Тринадцать лет назад, в 1948 году, мне было 22 года, и я работал литературным редактором в отделе финансовых новостей агентства «Юнайтед пресс». Платили мне 54 доллара в неделю, работа была так себе, но давала мне два преимущества. Во-первых, когда меня спрашивали, чем я занимаюсь, я всегда мог ответить: «Работаю в „Юнайтед пресс“», и это звучало бодро; а во-вторых, каждое утро я с усталым видом подходил к зданию «Дейли ньюс» — в дешевом плаще, который сел после стирки и был мне теперь маловат, и потрепанной коричневой шляпе на голове (тогда я называл бы ее «видавшей виды» — хорошо, что с тех пор я понял, что к словам надо относиться честно. Шляпа была именно потрепанная, потому что в припадках нервозности я то и дело ее трепал, придавая ей все новые и новые формы; никаких таких видов она не видывала). И лишь те нескольких минут, которые я каждый день проходил чуть в горку от выхода из метро к зданию «Дейли ньюс», я был Эрнстом Хемингуэем, который идет на работу в «Канзас-Сити стар».
Хемингуэй же успел побывать на войне и вернуться до того, как ему исполнилось двадцать лет?

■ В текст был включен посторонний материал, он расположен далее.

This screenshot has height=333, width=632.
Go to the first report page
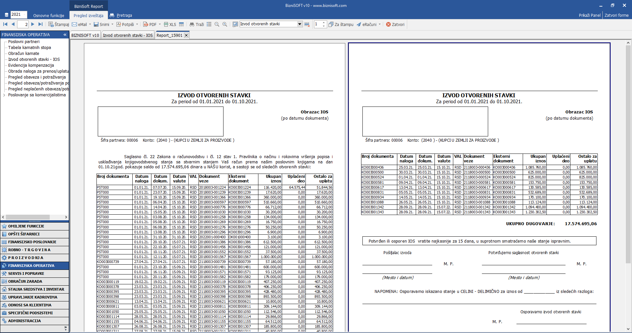click(5, 24)
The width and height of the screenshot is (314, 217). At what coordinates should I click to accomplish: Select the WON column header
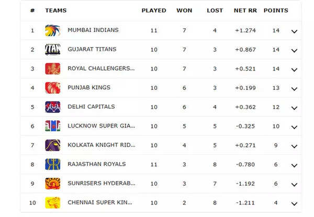(184, 10)
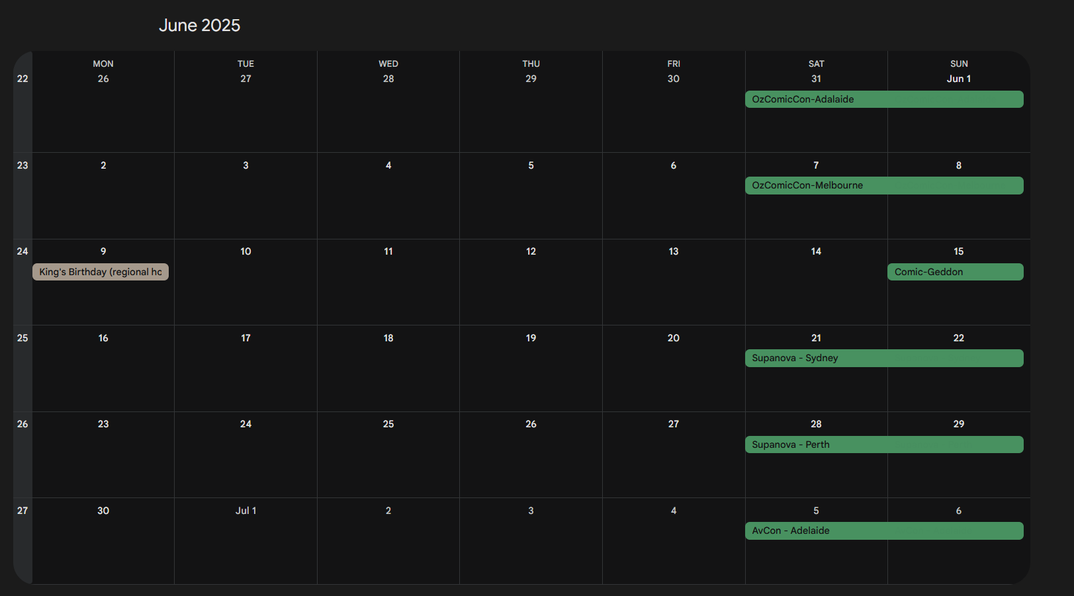The height and width of the screenshot is (596, 1074).
Task: Open the OzComicCon-Adalaide event
Action: coord(883,99)
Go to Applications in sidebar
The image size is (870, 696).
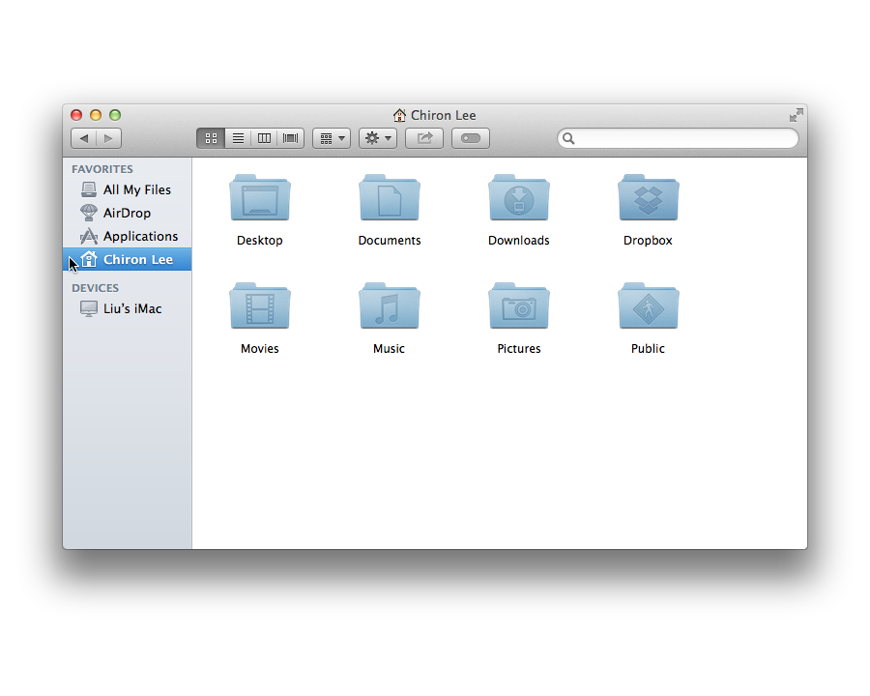click(140, 237)
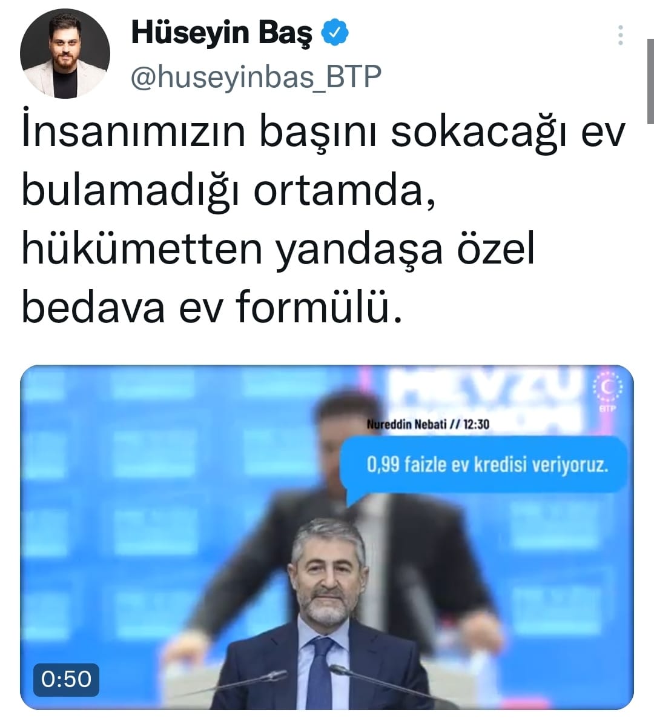Image resolution: width=654 pixels, height=724 pixels.
Task: Open the @huseyinbas_BTP handle link
Action: [x=256, y=77]
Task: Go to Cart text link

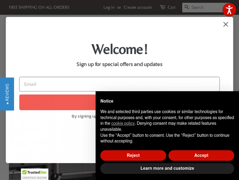Action: pos(171,7)
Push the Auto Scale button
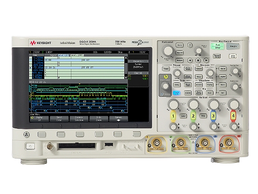 (233, 56)

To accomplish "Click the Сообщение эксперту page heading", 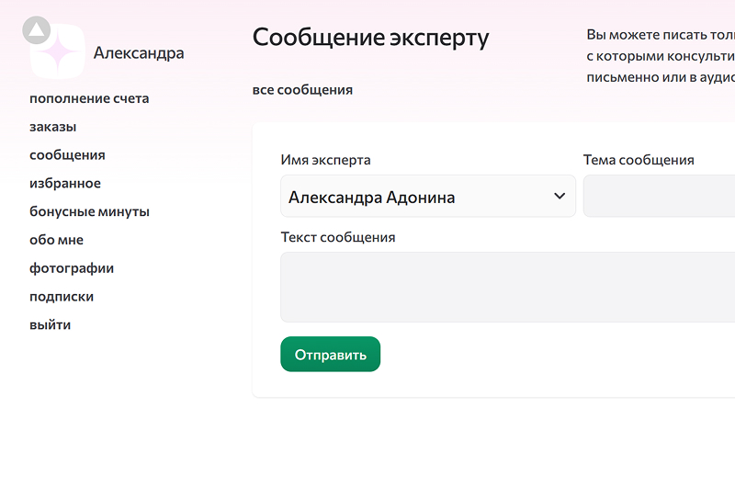I will pyautogui.click(x=370, y=38).
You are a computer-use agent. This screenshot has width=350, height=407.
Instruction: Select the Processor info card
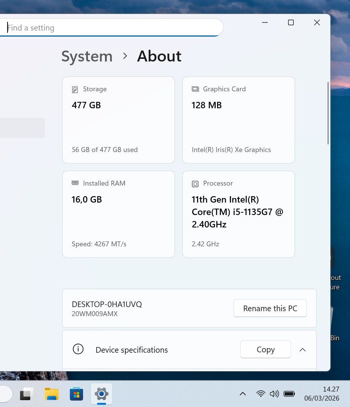tap(239, 214)
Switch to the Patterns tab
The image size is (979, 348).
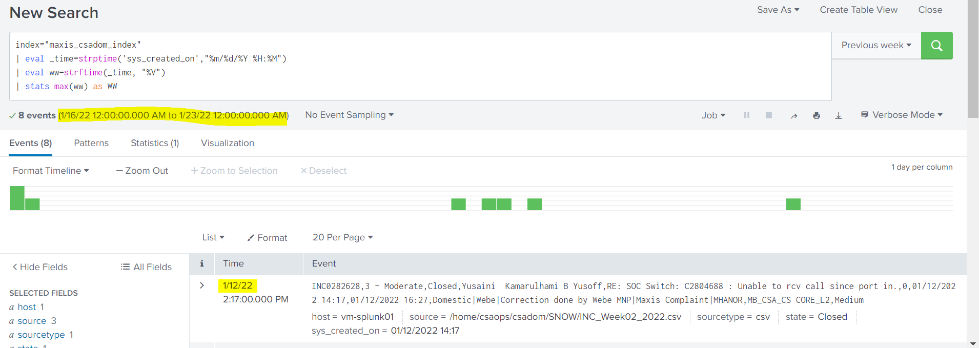(x=91, y=143)
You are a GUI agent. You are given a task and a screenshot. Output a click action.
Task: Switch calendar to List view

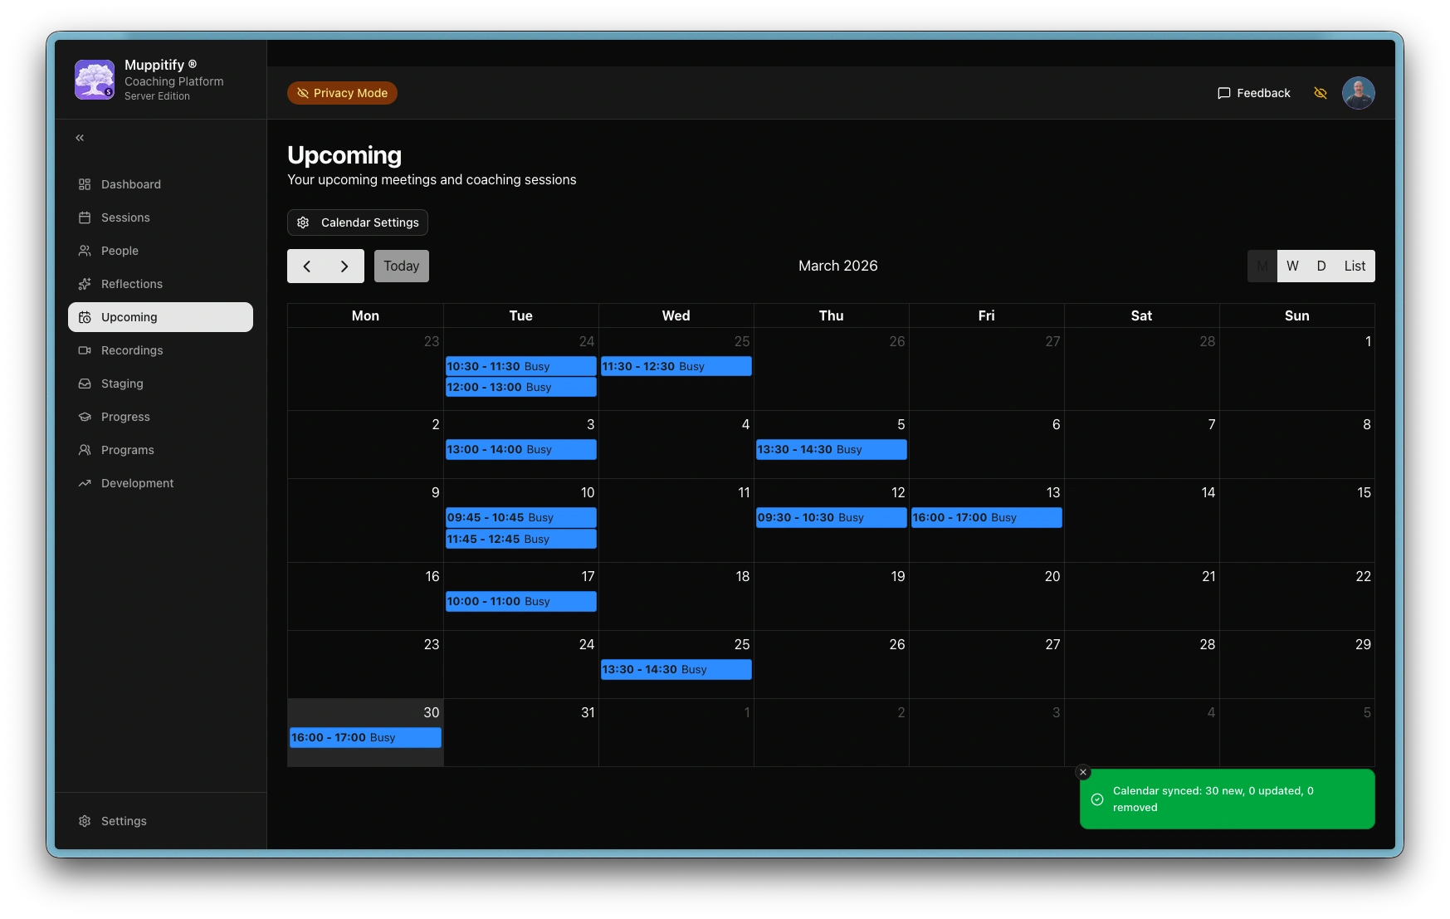click(x=1354, y=266)
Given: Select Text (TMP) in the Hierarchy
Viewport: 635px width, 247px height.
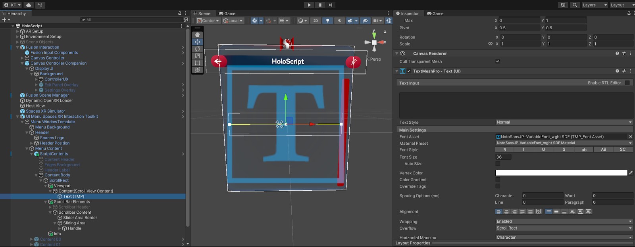Looking at the screenshot, I should click(x=73, y=196).
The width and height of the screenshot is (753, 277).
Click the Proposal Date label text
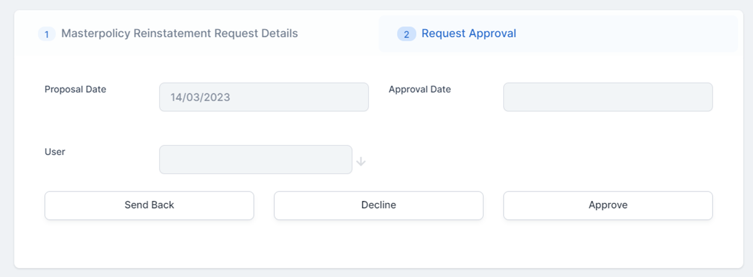click(75, 89)
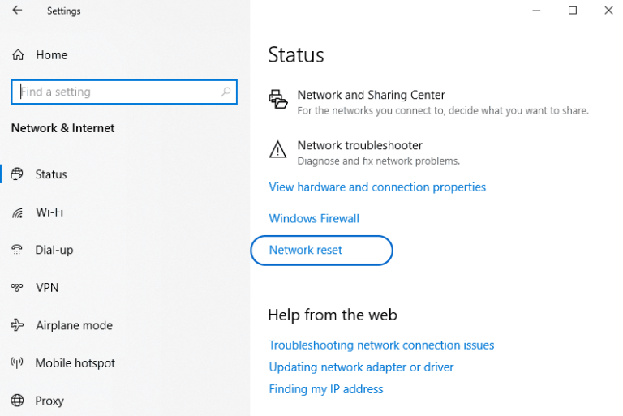Click the Proxy globe icon
The width and height of the screenshot is (623, 416).
pos(17,401)
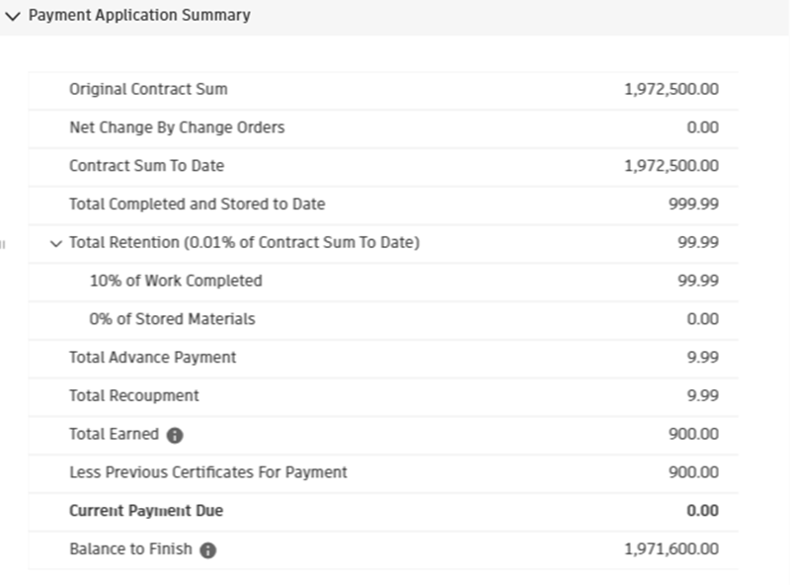
Task: Select the Original Contract Sum label
Action: point(148,89)
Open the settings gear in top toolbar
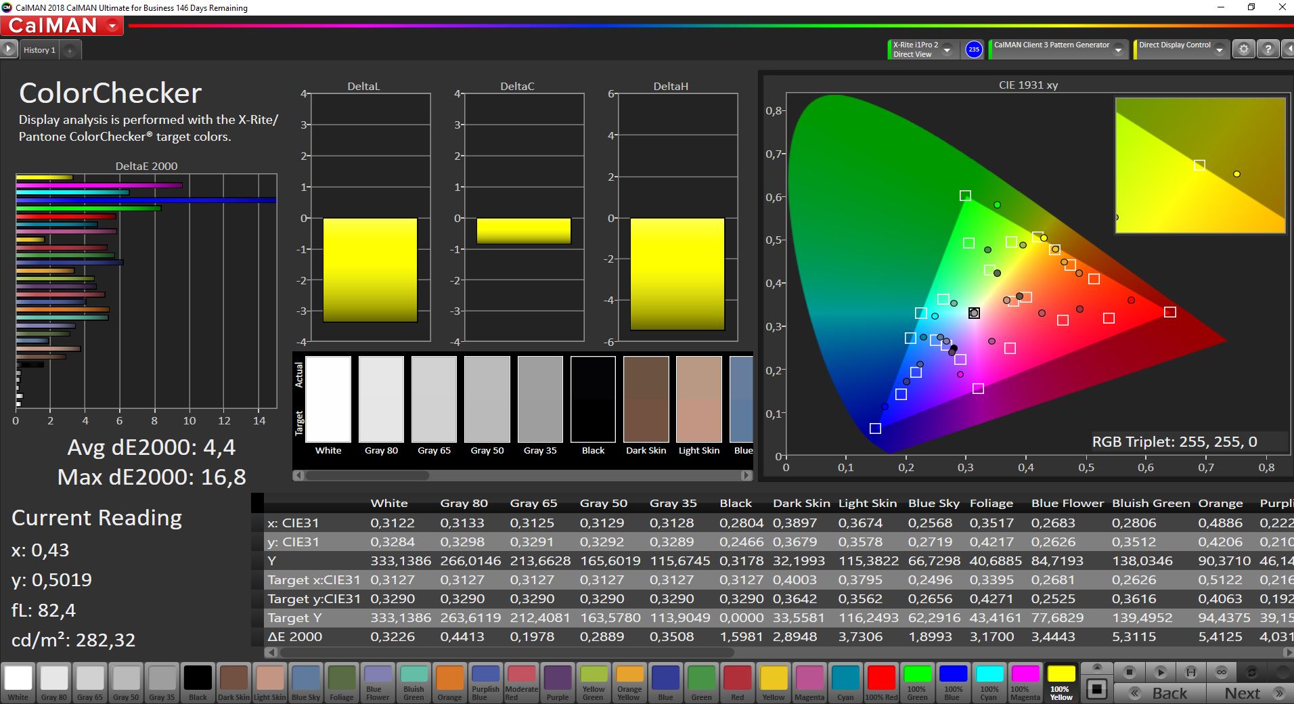This screenshot has width=1294, height=704. click(1243, 49)
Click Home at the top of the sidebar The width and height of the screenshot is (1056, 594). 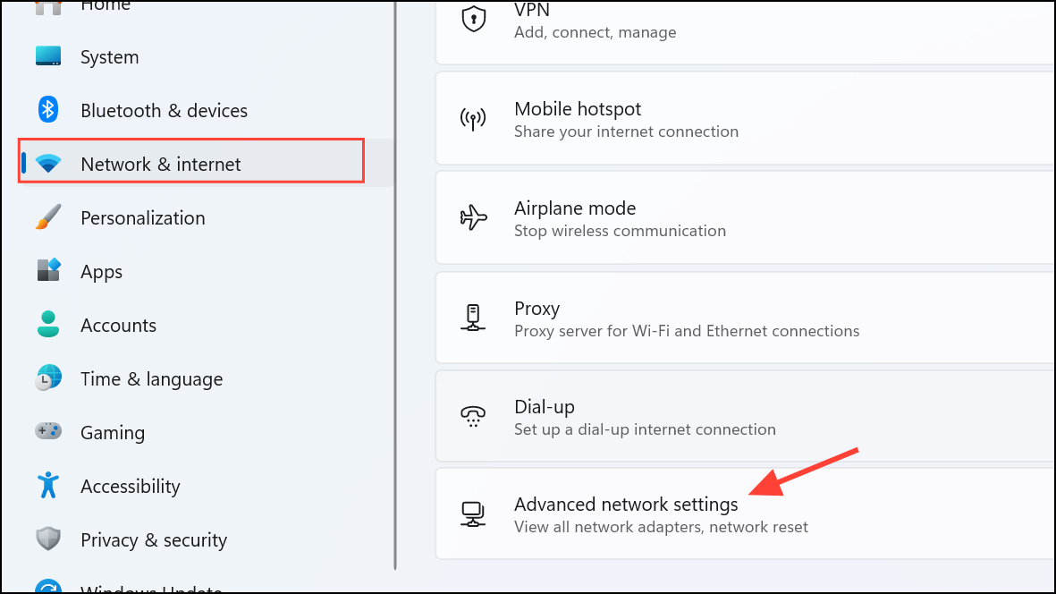[x=106, y=7]
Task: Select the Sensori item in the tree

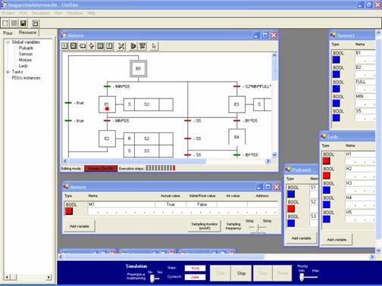Action: [x=26, y=54]
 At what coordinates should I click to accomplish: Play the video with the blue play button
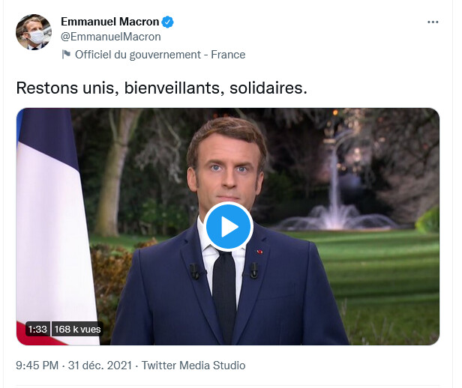228,226
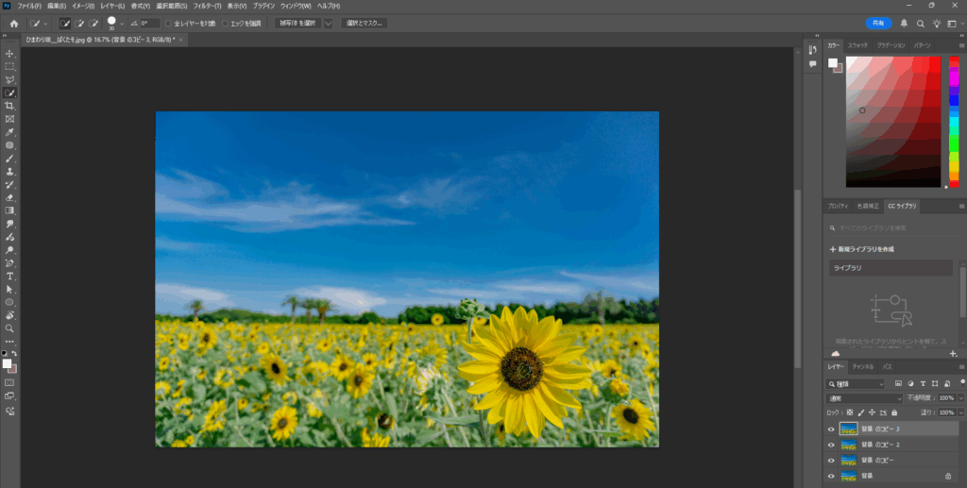
Task: Select the 背景 のコピー layer thumbnail
Action: (849, 461)
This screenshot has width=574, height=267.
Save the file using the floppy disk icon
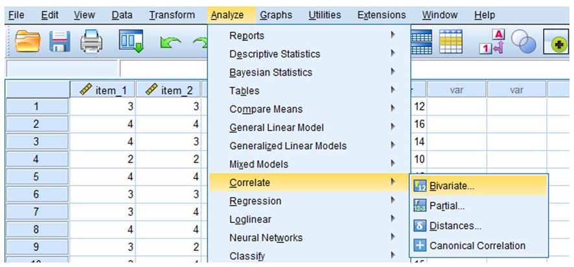[x=60, y=41]
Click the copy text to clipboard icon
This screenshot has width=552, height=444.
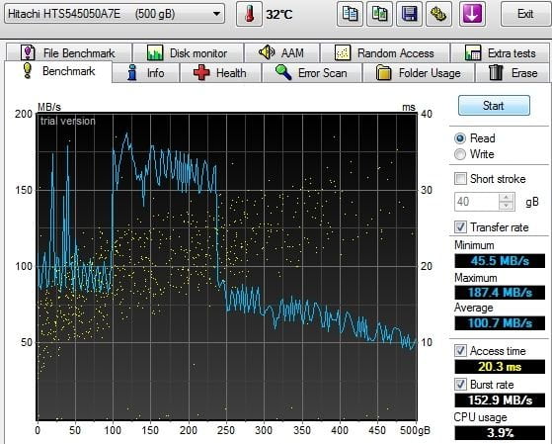[x=350, y=14]
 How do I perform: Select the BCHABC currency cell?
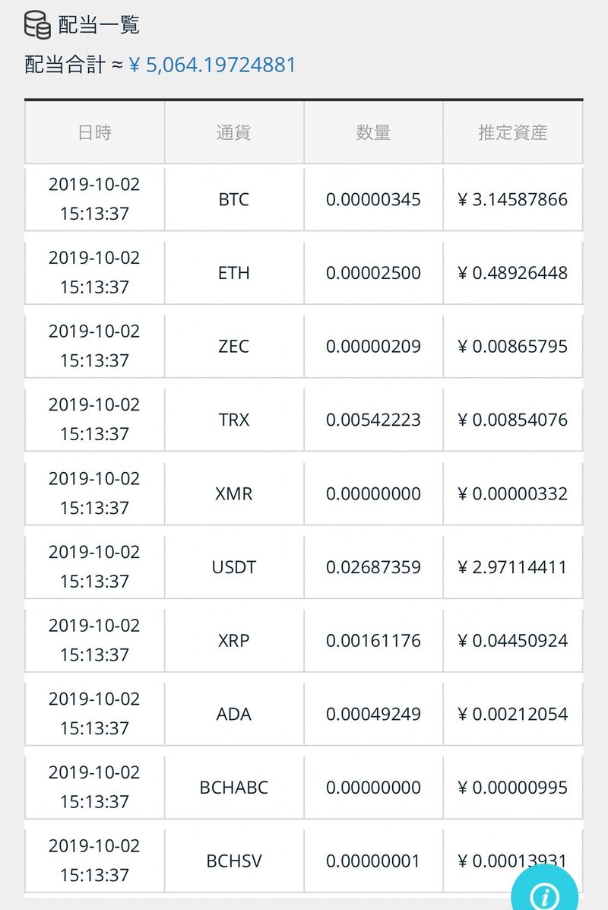click(233, 788)
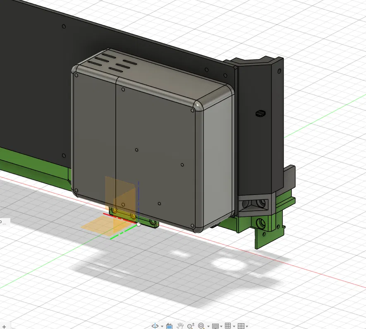Activate the Pan hand tool

pyautogui.click(x=180, y=326)
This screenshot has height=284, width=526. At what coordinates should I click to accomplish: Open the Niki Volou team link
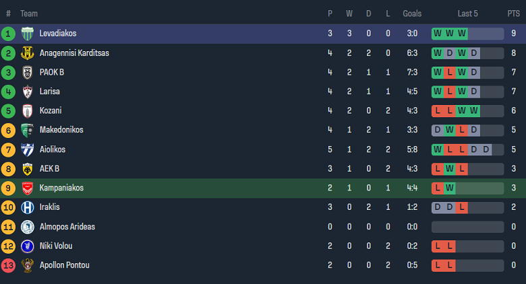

Я тоже; и пусть никаких ранений и медалей за отвагу в моем случае не было, факт остается фактом. Собирался ли Хемингуэй тратить время на колледж, только откладывая тем самым начало писательской карьеры? Черта с два! Вот и я не хотел. Мог ли Хемингуэй всерьез воспринимать работу в газете? Конечно нет; а значит, и разница между его удачным стартом в «Канзас-Сити стар» и моим прозябанием в финансовом отделе была незначительной. Главное — и Хемингуэй, я уверен, первым бы с этим согласился, — что писатель должен где-то начинать.